MAID OF SALEM (1937)

It takes some doing to miss the dramatic possibilities of the old Salem witchcraft trials, but this prestige item from Frank Lloyd comes close. The story elements are familiar from Arthur Miller’s THE CRUCIBLE, with it’s famously topical anti-McCarthy slant, but here villainy emerges from all types of extremism and from coveting thy neighbors’ wealth & wife. Claudette Colbert & Fred MacMurray play secret lovers and townies include Beula Bondi, Edward Ellis, Donald Meek, Sterling Holloway, the remarkable Madame Sul-te-wan as a fortune-telling servant & young Bonita Granville reprising her vicious little-liar speciality.* MacMurray is rarely convincing in period roles, but Claudette makes the ultimate sacrifice by appearing in the courtroom scenes sans makeup.
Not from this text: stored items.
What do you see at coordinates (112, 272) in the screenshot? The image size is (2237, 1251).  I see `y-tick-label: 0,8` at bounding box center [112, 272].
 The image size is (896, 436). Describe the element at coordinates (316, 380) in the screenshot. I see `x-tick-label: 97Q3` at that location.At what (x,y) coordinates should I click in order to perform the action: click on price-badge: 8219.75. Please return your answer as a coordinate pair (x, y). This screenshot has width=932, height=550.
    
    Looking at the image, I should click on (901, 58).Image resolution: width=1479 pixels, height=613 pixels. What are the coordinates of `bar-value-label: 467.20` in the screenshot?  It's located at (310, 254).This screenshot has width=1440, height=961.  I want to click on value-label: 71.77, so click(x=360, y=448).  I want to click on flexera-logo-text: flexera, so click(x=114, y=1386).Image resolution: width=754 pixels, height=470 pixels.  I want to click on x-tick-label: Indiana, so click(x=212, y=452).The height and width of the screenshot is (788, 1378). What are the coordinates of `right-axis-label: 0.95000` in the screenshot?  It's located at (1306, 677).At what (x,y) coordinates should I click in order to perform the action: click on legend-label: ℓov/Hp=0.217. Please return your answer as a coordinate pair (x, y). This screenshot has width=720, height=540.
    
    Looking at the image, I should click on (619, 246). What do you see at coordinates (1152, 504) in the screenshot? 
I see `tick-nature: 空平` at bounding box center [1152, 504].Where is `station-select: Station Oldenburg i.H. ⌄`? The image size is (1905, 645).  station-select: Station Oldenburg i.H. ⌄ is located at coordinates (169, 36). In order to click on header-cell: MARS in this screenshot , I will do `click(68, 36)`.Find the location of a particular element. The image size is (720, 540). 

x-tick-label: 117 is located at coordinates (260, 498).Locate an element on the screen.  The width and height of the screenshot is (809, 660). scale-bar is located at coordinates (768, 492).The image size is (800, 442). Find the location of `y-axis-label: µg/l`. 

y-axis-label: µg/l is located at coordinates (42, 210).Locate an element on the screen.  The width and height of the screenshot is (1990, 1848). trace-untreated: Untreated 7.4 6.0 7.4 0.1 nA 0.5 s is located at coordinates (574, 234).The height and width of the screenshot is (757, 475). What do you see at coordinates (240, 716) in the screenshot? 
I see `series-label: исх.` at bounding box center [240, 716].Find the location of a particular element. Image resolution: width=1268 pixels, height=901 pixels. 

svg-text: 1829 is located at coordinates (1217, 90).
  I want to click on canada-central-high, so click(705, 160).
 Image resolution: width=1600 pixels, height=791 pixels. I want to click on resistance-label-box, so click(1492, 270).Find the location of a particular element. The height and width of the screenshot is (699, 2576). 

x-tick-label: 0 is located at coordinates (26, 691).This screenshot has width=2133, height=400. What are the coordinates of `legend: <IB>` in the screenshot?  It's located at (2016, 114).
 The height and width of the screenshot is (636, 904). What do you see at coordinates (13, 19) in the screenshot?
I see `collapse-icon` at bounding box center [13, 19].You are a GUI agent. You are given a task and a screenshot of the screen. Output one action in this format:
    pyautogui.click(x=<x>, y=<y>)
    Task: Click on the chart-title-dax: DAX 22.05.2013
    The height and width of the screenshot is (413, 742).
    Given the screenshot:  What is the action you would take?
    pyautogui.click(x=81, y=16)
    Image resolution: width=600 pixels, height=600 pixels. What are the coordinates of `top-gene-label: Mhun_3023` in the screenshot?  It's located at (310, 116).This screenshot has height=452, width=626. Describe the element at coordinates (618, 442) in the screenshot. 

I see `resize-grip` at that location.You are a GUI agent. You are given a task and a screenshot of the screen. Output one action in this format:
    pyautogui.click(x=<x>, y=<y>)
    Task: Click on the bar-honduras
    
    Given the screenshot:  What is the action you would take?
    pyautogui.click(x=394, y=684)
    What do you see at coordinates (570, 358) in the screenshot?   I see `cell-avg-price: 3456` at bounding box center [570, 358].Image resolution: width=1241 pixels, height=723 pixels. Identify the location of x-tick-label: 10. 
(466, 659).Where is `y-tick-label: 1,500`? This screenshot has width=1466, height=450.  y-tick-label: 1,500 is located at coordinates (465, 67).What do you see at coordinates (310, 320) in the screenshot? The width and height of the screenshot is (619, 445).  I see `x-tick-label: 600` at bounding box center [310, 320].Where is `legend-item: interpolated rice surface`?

Lloyd made lots of big ticket items (CAVALCADE/’33; MUTINY ON THE BOUNTY/’35), but his sound films often have a formal, even static quality which is accentuated by his unhealthy penchant for deliberately played comic relief. Fortunately, in the last half hour when lies & accusations overtake the town's commonsense, Lloyd finds his best form and a good bit of the grim power of the old story takes hold. It almost excuses the cop-out ending.

*Bonita Granville is at her little-liar best (and quite terrifying) in William Wyler’s THESE THREE/’36. Alas, this superb, if bowdlerized version of THE CHILDREN’S HOUR isn’t out on DVD while the far less effective 1962 remake is.

WATCH THIS, NOT THAT:Carl Dreyer’s DAY OF WRATH/’43 is the lodestar of all witchcraft films.